─── DATA ───

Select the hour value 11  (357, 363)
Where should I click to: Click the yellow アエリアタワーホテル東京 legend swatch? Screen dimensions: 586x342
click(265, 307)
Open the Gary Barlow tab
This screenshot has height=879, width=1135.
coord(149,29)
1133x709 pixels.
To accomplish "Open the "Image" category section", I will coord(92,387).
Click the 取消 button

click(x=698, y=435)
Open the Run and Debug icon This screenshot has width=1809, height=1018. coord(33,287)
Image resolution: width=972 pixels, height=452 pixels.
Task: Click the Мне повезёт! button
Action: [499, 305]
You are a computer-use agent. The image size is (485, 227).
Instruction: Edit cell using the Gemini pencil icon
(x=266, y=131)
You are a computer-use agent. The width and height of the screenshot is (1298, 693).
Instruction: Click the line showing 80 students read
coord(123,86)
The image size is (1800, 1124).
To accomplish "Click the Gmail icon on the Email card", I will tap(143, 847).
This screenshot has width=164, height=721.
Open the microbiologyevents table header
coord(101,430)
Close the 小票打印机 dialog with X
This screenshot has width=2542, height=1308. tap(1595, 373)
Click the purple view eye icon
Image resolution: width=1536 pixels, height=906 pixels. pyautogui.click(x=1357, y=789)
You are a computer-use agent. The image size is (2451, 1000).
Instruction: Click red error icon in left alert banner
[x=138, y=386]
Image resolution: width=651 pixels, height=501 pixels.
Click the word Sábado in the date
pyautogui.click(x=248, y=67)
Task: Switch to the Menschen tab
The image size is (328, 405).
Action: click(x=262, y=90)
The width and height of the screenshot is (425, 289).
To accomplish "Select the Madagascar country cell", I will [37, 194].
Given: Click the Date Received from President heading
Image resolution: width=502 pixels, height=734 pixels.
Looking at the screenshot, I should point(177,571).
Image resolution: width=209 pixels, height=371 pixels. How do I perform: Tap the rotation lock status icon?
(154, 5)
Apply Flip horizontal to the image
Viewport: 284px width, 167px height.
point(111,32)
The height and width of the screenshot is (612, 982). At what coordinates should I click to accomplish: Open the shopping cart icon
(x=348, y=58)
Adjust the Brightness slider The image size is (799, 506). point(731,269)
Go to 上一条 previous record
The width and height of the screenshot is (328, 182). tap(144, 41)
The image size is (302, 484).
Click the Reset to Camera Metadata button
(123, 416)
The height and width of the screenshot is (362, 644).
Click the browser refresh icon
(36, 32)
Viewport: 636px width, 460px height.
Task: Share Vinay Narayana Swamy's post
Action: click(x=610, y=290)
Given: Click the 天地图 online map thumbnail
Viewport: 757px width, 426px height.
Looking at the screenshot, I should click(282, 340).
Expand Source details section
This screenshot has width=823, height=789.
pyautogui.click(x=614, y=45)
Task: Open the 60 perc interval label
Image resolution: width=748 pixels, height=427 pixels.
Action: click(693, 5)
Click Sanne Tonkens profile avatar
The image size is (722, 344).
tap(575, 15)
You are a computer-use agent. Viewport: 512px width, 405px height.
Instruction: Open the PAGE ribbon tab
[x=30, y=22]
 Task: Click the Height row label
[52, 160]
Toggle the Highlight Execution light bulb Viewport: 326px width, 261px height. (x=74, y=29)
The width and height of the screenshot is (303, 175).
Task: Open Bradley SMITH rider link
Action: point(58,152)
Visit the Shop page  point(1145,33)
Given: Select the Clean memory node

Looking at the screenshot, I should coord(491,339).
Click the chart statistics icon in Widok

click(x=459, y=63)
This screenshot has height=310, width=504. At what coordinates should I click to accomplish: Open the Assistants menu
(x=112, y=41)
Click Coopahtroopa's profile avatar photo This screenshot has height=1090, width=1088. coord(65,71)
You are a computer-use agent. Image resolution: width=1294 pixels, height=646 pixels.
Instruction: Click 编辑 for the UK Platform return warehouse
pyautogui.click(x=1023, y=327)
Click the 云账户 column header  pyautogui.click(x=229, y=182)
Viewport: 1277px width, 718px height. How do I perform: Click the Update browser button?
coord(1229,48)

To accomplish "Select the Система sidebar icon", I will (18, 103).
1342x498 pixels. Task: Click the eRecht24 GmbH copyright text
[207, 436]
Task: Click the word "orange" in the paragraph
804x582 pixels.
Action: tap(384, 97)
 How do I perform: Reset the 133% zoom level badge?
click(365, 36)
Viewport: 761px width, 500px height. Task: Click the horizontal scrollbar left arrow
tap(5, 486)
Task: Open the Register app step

───

THE REQUEST
Please rewrite the lines starting with the one that contains "Click the purple view eye icon" and going on through the one that contains "Looking at the screenshot, I should point(177,571).", replacing "heading" with "header" and leaving everything else unchanged.

FINAL RESULT
Click the purple view eye icon
Image resolution: width=1536 pixels, height=906 pixels. pyautogui.click(x=1357, y=789)
You are a computer-use agent. The image size is (2451, 1000).
Instruction: Click red error icon in left alert banner
[x=138, y=386]
Image resolution: width=651 pixels, height=501 pixels.
Click the word Sábado in the date
pyautogui.click(x=248, y=67)
Task: Switch to the Menschen tab
The image size is (328, 405).
Action: click(x=262, y=90)
The width and height of the screenshot is (425, 289).
To accomplish "Select the Madagascar country cell", I will [37, 194].
Given: Click the Date Received from President header
Image resolution: width=502 pixels, height=734 pixels.
Looking at the screenshot, I should point(177,571).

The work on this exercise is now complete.